Screenshot of an example of cardinality

What is metric cardinality and why should I care?

When metrics are emitted, each of the values of a particular metric are sent with a set of tags. Depending on the tags that a metric emits, you can filter and/or aggregate by those, allowing slicing and dicing the data as needed in order to discover information.

The cardinality of a metric is basically the number of tags and possible values of each of those tags. An example of a low cardinality tag could be region, if the potential values for that tag are only APAC, EMEA and AMER. An example of a high cardinality (potentially infinite!) tag could be something like customer_id, as there is no limit in the potential values of that tag.

There are two main reasons why trying to get granularity right is a good idea:

  • If you add a high-cardinality tag to your metric, but that tag is not really adding information to the metric (i.e. you don’t care the specific customer, you only care about aggregated data, like country), it will clutter your metrics (and the Datadog UI).
  • If this is part of your custom metrics, this directly affects your billing.

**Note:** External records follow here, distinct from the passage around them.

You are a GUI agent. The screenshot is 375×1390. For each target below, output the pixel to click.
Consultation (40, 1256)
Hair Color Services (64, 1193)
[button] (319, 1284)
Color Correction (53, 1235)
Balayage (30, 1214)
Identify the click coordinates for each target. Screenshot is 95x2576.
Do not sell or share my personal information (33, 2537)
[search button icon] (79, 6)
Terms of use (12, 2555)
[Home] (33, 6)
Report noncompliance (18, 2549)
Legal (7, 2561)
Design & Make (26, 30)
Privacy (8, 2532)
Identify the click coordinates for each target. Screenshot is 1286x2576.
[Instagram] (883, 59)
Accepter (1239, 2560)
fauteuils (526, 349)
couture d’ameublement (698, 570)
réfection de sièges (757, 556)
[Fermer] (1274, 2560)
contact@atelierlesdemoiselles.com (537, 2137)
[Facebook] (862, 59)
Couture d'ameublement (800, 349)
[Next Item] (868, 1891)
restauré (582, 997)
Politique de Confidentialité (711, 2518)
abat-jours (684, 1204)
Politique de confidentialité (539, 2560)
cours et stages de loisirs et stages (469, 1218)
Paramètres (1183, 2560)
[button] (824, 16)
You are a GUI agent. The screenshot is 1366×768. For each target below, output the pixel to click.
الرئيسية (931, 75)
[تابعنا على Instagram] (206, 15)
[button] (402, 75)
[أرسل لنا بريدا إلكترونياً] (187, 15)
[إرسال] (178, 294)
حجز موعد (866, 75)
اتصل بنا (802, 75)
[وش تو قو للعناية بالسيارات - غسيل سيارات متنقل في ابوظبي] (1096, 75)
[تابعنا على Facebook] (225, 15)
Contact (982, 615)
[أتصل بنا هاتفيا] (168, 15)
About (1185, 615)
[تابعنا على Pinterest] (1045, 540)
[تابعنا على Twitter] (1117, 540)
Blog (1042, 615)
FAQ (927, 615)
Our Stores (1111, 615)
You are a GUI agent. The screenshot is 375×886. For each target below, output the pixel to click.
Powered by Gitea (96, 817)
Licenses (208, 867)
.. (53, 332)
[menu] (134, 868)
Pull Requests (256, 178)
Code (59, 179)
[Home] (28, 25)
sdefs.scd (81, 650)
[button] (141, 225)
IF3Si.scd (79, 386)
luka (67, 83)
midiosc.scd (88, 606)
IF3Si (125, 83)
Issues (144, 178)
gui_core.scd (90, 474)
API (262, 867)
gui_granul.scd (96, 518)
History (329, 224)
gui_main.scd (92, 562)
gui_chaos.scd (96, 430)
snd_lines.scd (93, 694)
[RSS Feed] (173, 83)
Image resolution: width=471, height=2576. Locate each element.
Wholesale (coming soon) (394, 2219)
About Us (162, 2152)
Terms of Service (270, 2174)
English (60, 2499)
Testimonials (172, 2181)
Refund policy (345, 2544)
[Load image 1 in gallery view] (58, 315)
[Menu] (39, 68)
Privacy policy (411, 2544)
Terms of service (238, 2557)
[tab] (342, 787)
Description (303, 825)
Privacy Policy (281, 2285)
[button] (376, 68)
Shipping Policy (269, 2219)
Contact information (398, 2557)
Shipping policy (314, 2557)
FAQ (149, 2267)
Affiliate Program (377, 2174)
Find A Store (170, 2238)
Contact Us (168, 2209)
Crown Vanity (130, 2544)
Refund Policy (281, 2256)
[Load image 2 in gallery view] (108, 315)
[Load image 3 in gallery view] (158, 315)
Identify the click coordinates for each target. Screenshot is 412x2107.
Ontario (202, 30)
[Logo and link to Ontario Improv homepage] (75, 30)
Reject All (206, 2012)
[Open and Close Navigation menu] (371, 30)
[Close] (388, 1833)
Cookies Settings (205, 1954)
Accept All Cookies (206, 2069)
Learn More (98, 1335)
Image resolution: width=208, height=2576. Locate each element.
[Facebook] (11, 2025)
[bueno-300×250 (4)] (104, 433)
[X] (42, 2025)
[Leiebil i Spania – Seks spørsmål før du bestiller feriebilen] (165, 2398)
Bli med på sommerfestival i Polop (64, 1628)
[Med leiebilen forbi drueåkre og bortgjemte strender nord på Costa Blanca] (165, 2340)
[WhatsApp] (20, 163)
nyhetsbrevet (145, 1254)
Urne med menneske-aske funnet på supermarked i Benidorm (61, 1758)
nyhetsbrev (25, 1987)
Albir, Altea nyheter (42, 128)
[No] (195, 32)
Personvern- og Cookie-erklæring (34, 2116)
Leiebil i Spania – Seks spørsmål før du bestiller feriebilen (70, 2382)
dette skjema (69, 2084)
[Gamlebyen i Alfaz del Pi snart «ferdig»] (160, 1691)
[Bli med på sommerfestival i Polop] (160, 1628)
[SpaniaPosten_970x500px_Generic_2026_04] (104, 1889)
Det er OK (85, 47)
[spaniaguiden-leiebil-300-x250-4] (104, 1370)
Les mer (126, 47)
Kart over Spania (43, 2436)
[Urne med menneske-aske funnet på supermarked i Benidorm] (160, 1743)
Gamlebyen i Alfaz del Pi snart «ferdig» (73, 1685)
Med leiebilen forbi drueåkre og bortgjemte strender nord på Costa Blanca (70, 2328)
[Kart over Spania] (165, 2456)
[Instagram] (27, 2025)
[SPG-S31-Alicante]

Datadog agent’s out-of-the-box tags

To make things easier, the Datadog agent in Kubernetes collects a set of tags related to your Kubernetes environment, like kube_deployment, kube_service, cluster_name, etc. These are tags that will be relevant for almost any metric emitted from Kubernetes.

But there are tags that the agent collects that can increase the cardinality of a metric, for example, pod_name. pod_name is a tag with a very high cardinality, as pods are ephemeral, and when part of a Deployment or Daemonset, they take a different name every time they get rescheduled.

To make sure that the user is in control of what tags to emit, the set of tags that are sent by default by the agent is configurable, using the environment variables DD_CHECKS_TAG_CARDINALITY and DD_DOGSTATSD_TAG_CARDINALITY. These variables take the values of low, orchestrator, high and default to low. pod_name, for example, is only emitted for a check if DD_CHECKS_TAG_CARDINALITY is set to orchestrator or high.

The full list of out-of-the-box tags the Kubernetes agent emits, and their level of cardinality, is available in the official documentation.

But if the default is low, why am I seeing some metrics emitting pod_name?

There are several integrations that override the default cardinality value, as for the type of metrics they emit, they require a set of tags to really be useful.

For example, for the Kubelet integration, which gathers metrics that are specific to a pod, adding tags like pod_name is needed, to make sure we are able to pinpoint issues with a specific pod, so the integration overrides the cardinality of the metrics emitted by this integration to always be orchestrator.

Conclusion

The Datadog Kubernetes agent attaches some out-of-the-box tags to the metrics it emits, but high cardinality tags are only sent if the user modifies the agent configuration. Before modifying these options it is important to understand the consequences, including a potential increase of custom metrics.